For instance, if you were to buy this apartment in Kilimani for Ksh 7.5 million inclusive of closing costs and you rented it out for Ksh 125,000, it would take you 60 months or five years to recoup the purchase cost.
Recoupment period= Purchase price÷Rental income p.m
7,500,000/125,000= 60 months
To calculate the ROI percentage, use the formula below;
ROI = Rental Income p.m ÷ Total Investment *100
ROI = 125,000/7,500,000*100= 1.6% per month
The typical rule is, your rental property should be able to earn at least 2% of its purchase price per month. Anything below that is not considered a good investment.
However, there are other ways to earn back your investment capital, such as capital gains when you sell the property. If you buy a property to hold and then sell when it appreciates, the lower rent should not deter you.
But you also need to consider the future of your property area to determine if there are chances of your apartment appreciating. Fortunately, all properties do appreciate eventually due to inflation and other factors.
Factors to Consider When Calculating Return on Investment
You need to factor in the running costs of repairing any damages in the unit, renovation costs, taxes, all the months it may lay vacant, and other unprecedented expenses such as expensive repairs or replacements.
To do this, you need to guestimate the total cost of your potential liabilities and deduct it from your anticipated rental income.
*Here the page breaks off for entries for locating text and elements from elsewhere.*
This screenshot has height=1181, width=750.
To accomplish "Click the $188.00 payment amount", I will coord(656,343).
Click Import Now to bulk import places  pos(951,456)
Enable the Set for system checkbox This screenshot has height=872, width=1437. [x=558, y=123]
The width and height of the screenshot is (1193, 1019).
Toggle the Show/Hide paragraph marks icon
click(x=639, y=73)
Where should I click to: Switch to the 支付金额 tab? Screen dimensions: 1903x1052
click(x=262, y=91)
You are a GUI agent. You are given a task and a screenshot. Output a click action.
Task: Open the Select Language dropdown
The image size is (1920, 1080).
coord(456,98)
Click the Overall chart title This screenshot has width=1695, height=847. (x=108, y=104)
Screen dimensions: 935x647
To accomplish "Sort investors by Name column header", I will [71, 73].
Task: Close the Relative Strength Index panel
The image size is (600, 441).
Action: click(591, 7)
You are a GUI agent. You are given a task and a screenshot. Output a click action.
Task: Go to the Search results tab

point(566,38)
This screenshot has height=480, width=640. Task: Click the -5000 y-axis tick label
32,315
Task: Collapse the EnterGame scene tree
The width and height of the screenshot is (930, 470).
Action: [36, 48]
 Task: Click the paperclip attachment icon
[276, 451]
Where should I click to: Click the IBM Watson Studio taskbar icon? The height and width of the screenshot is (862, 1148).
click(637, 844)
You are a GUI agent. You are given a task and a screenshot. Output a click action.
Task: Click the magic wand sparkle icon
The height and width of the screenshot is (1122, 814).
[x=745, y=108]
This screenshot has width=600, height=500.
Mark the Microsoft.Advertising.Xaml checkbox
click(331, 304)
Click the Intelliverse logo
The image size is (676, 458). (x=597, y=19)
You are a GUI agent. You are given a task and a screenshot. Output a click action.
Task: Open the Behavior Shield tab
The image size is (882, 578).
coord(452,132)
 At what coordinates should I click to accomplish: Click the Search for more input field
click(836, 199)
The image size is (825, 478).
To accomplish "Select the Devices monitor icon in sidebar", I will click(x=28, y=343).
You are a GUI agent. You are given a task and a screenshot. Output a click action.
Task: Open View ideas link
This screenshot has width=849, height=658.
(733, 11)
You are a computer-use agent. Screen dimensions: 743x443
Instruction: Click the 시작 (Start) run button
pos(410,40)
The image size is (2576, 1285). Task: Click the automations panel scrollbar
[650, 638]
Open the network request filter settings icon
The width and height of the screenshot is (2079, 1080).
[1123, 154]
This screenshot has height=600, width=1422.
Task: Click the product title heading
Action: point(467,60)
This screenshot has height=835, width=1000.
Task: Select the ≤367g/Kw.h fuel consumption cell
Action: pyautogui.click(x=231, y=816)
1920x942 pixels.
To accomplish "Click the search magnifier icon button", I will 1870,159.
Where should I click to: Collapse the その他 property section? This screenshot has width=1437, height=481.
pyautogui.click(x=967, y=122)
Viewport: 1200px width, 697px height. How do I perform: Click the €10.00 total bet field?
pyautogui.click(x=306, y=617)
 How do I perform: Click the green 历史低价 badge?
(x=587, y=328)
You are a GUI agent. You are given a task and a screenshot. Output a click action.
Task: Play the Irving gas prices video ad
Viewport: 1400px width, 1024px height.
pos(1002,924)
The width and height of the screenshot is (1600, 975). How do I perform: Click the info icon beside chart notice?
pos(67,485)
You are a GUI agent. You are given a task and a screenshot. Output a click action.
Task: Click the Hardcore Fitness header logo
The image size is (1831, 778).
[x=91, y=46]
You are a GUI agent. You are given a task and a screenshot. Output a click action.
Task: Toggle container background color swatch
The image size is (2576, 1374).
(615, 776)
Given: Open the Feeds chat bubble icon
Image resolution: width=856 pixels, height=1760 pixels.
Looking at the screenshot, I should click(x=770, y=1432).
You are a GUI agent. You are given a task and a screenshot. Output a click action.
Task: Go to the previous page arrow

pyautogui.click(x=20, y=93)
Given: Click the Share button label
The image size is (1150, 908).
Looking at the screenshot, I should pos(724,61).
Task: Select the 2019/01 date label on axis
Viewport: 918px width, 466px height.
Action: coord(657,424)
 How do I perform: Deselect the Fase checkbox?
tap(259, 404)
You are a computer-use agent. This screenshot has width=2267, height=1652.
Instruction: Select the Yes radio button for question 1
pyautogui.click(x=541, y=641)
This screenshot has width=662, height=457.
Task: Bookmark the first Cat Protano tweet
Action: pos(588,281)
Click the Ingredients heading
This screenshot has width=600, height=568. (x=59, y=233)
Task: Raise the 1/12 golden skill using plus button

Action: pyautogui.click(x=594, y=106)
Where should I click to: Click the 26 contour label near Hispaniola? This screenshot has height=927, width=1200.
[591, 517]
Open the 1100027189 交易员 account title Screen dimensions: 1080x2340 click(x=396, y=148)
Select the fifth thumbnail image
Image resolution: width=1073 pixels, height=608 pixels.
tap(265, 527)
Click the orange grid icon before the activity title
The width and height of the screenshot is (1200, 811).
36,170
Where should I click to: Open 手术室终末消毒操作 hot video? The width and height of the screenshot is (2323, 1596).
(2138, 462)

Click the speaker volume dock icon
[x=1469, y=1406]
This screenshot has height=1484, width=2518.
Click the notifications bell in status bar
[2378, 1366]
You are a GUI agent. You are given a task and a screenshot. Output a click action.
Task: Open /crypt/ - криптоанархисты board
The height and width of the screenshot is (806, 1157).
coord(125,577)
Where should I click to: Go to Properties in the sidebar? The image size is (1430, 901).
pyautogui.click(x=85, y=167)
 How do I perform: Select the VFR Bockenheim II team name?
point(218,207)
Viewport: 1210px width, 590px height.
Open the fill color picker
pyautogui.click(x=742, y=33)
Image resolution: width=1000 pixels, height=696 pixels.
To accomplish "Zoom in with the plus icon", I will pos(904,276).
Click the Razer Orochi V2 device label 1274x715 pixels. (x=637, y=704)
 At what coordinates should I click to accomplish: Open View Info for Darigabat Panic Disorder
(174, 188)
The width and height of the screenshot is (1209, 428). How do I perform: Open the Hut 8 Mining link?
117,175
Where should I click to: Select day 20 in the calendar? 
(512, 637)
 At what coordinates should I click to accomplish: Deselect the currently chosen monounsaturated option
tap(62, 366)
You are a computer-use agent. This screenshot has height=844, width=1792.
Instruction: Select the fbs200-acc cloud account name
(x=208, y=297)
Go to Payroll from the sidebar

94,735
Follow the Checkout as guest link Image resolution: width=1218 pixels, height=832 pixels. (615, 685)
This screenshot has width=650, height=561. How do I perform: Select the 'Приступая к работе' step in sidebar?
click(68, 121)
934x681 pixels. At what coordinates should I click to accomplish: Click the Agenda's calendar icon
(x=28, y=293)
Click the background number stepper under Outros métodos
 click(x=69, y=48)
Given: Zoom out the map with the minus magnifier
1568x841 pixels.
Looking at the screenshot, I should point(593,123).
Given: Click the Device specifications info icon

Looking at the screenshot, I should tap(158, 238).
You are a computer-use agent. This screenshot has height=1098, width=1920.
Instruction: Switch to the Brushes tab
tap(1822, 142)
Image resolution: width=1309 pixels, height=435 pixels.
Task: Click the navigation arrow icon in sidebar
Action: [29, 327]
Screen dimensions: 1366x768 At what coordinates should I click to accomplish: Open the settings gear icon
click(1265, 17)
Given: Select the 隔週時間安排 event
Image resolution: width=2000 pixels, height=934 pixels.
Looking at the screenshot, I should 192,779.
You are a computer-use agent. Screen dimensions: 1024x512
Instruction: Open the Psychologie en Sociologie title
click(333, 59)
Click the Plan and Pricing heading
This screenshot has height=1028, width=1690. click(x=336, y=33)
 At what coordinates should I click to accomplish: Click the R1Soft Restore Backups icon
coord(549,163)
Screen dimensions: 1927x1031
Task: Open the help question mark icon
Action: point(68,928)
The balance after all these deductions is the figure you should use to determine the ROI.
Your expected expenses are Ksh 45,000, and your net income will be Ksh 125,000- Ksh 45,000. Giving you a Net profit of Ksh 80,000. This then gives you a recoupment period of seven years and ten months (94 months).
Recoupment period= Purchase price÷net profit p.m
7,500,000/80,000= 93.75 months
The amended ROI will be as follows;
ROI = Rental Income p.m ÷ Total Investment *100
ROI = 80,000/7,500,000*100= 1.06% per month
This return is fairly low. But since Kilimani is a fast-developing zone, you will recoup your invested funds when you sell the apartment at a markup.